Do you think they will ever errata this or even create an item to choose to stay medium size but still gain stats? I don’t know. I don’t really want to be a dragon, a Kaiju, a dinosaur etc. I get the appeal, I understand why some people want to be Godzilla, or a massive T-Rex tearing it up… but I just want to be a panther or mountain lion and do DPS. I always liked how it felt like being an ambush predator like an alternative way to play Rogue.


Dargath wrote:
Deriven Firelion wrote:
I wish they would let you stay smaller and improve battle stats. The WoW druid in wild shape forms is cool. Size is such a disadvantage in so many rooms and battles. Hell, the paizo module designers can't even explain how some creatures of certain sizes end up in some of their rooms much less trying to fit a large or bigger wild shaped druid in there.
Do you think they will ever errata this or even create an item to choose to stay medium size but still gain stats? I don’t know. I don’t really want to be a dragon, a Kaiju, a dinosaur etc.
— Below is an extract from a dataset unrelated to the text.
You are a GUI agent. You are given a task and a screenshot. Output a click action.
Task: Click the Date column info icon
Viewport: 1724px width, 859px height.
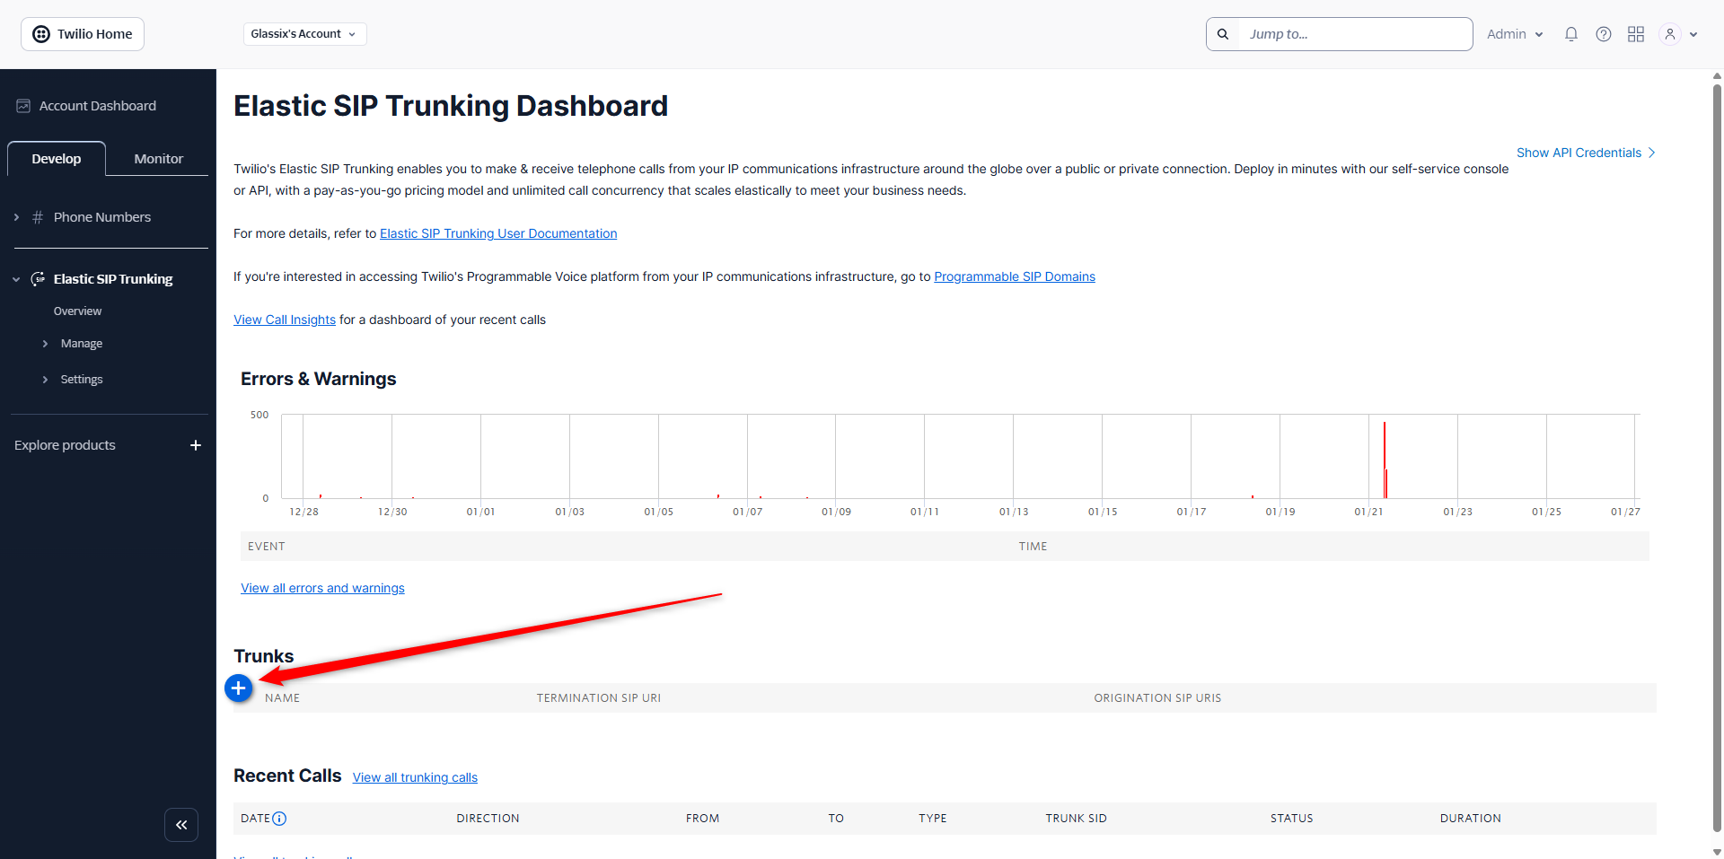279,819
I get the appeal, I understand why some people want to be Godzilla, or a massive T-Rex tearing it up… but I just want to be a panther or mountain lion and do DPS. I always liked how it felt like being an ambush predator like an alternative way to play Rogue.

They have not ever done it in the past, so I doubt it. It would be nice to have a usable battle form for an animal or whatever favorite creature you want to do, but Paizo never seems to adjust for it.

Hopefully you have a kind DM that let's you do it.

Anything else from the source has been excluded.